I miss you so. It has now been 18 months since we were together. Just you and me, entwined under the trees, in rain or shine. Since we shared kisses that nobody looked at. Since we truly talked freely.
I miss you every day but I know I am not allowed to see you every day by your prison guard, and when I am allowed in for half an hour you are as strong and as gentle as I always have known you. It is as if you are free for a moment.
But when my time is up, you and your prison vanish, and I know I wont see you again because it’s already late in the day, and while everyone else spends time with you on the surface until late at night, I am condemned to long for you.
I started to build a life without you, as any woman during the war did, yet I know it is not what I wanted. And it is not what you wanted either.
You promise me sometimes that you come back. That we will see each other again before I fall into sleep.
I wait in vain because you are forced to forget about me. Because if you remembered me, and the happy moments we spent, you would hurt so deeply, your prison guard would put you into solitary confinement. For days then you would only wake up in the dark, sleeping through the day.
Sometimes you would find me quietly crying in my room, telling me how silly all this is, and that we both need to sort ourselves out. I nod without words, perhaps in agreement, or just to have a moment peace.
I have also fought many wars, but I have never seen someone being so cruelly treated as a prisoner of war by himself.

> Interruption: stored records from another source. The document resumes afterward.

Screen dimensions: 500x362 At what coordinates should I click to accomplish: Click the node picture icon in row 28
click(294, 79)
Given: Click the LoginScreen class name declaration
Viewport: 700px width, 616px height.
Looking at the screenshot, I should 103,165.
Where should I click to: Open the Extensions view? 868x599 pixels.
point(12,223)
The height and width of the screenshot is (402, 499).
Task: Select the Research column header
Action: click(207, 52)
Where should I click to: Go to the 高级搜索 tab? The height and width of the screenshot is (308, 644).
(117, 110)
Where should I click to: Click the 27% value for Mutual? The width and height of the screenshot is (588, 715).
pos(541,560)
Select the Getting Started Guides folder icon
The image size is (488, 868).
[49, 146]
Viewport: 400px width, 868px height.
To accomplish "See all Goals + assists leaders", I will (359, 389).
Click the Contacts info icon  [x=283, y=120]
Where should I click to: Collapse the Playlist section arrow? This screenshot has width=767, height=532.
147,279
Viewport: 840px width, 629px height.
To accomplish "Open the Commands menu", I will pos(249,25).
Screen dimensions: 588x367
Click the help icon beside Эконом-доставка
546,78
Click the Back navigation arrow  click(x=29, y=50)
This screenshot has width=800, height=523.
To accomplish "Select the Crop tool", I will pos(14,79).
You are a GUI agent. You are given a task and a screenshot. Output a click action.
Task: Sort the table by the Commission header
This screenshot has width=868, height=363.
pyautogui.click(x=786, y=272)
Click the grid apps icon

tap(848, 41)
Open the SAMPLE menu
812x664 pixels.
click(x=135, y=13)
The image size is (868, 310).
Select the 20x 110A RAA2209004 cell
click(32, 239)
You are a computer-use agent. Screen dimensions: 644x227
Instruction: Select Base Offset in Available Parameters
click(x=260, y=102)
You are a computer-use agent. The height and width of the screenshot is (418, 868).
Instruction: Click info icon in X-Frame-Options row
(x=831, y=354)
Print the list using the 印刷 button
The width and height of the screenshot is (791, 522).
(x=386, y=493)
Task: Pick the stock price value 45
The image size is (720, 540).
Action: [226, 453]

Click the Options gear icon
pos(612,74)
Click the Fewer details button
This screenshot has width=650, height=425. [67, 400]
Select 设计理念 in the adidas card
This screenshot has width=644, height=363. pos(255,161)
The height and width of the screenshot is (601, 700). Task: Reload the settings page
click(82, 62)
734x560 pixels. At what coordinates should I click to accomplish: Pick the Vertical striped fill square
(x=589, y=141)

It is not a war I, or anyone, can fight with you because the battle scene doesn’t exist. The war in itself does not protrude through your skin. So underground and hidden, those who put their ear to the ground can only hear the rumblings and guess the utter horror underneath their own worlds.
Only at night, when I lie awake sleepless, I can feel the gaping wound within you. Then I cry, and remember the suffering you inflict upon your own being, for reasons I dare not speak aloud.
Exhausted my heart rushes to help you, to find the iron doors to your cell locked.